▶ THE EXERCISE
State only how many lines in the entries contain the string "screenshot".

--- INPUT ROWS ---

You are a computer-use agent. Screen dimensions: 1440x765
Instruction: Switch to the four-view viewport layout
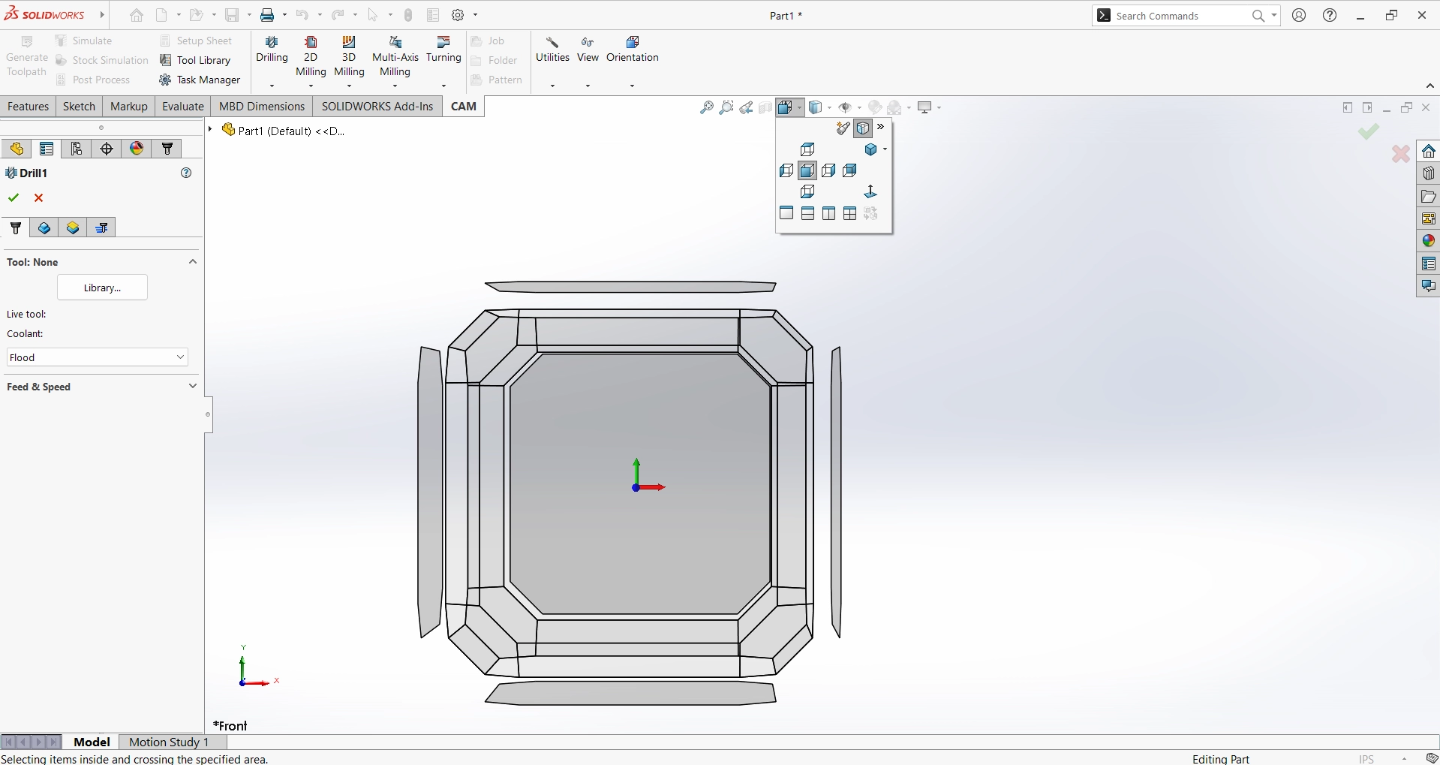click(x=849, y=214)
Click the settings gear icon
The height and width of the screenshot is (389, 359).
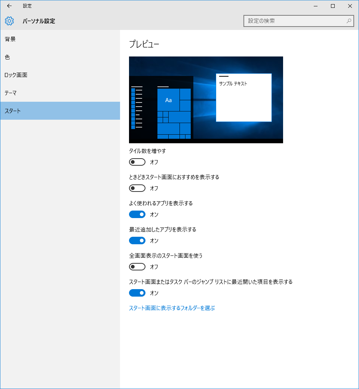(x=9, y=21)
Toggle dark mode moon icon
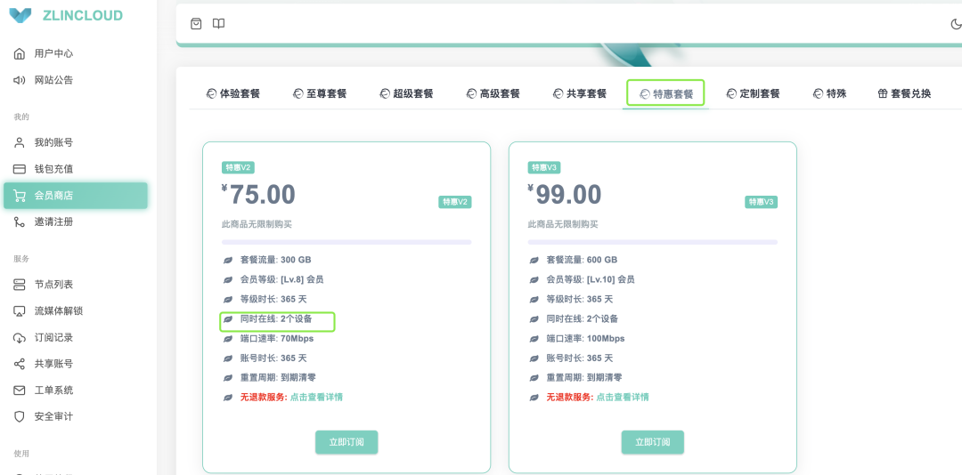Viewport: 962px width, 475px height. click(956, 25)
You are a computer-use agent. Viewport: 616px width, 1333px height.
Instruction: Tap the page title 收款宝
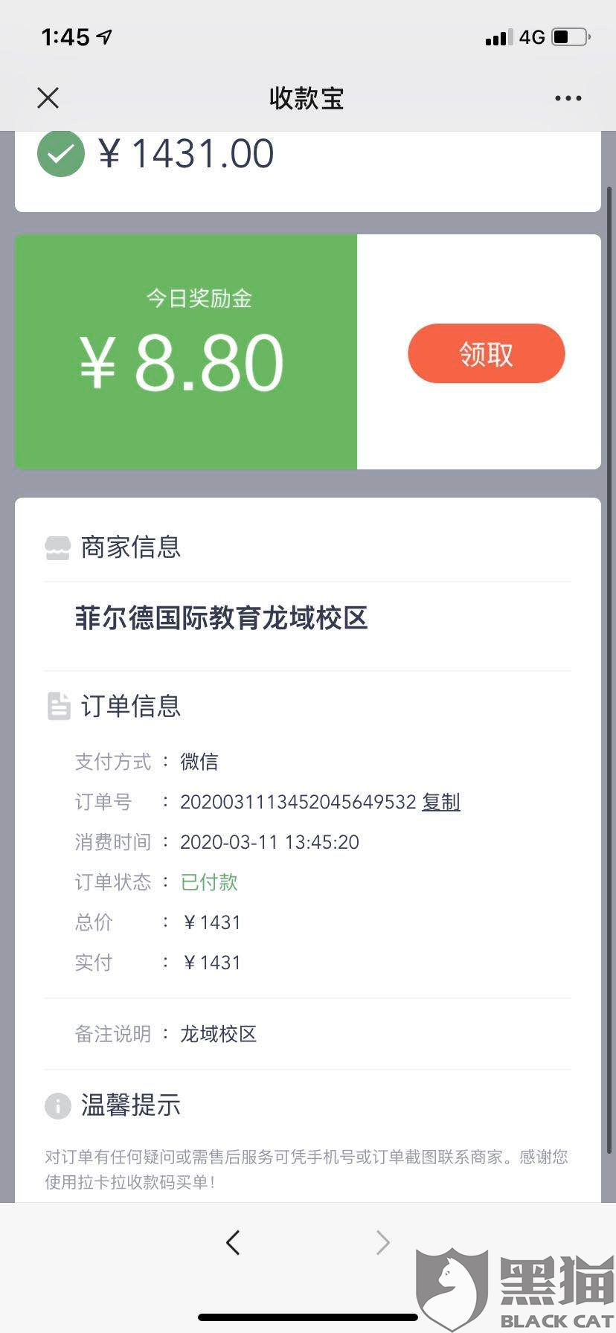click(307, 98)
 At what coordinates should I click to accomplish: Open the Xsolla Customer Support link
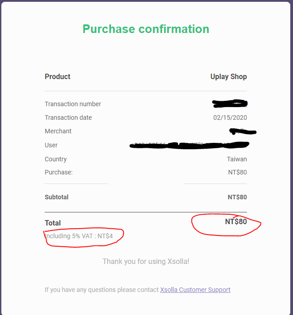point(195,290)
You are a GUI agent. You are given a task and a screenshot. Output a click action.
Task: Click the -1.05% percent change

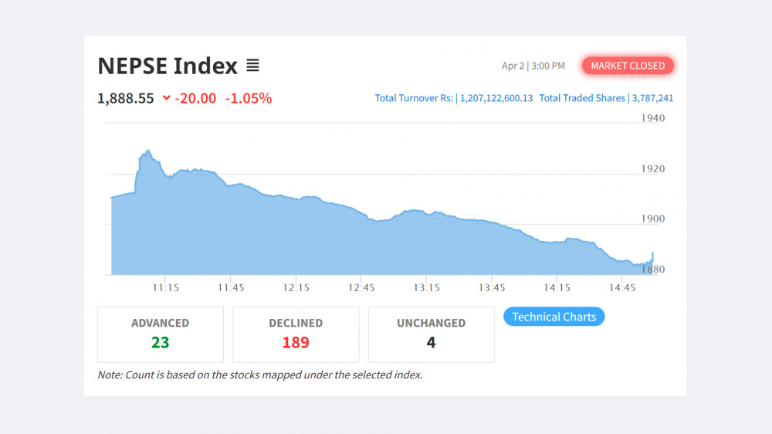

---

▶ SOLUTION FOR THIS TASK
2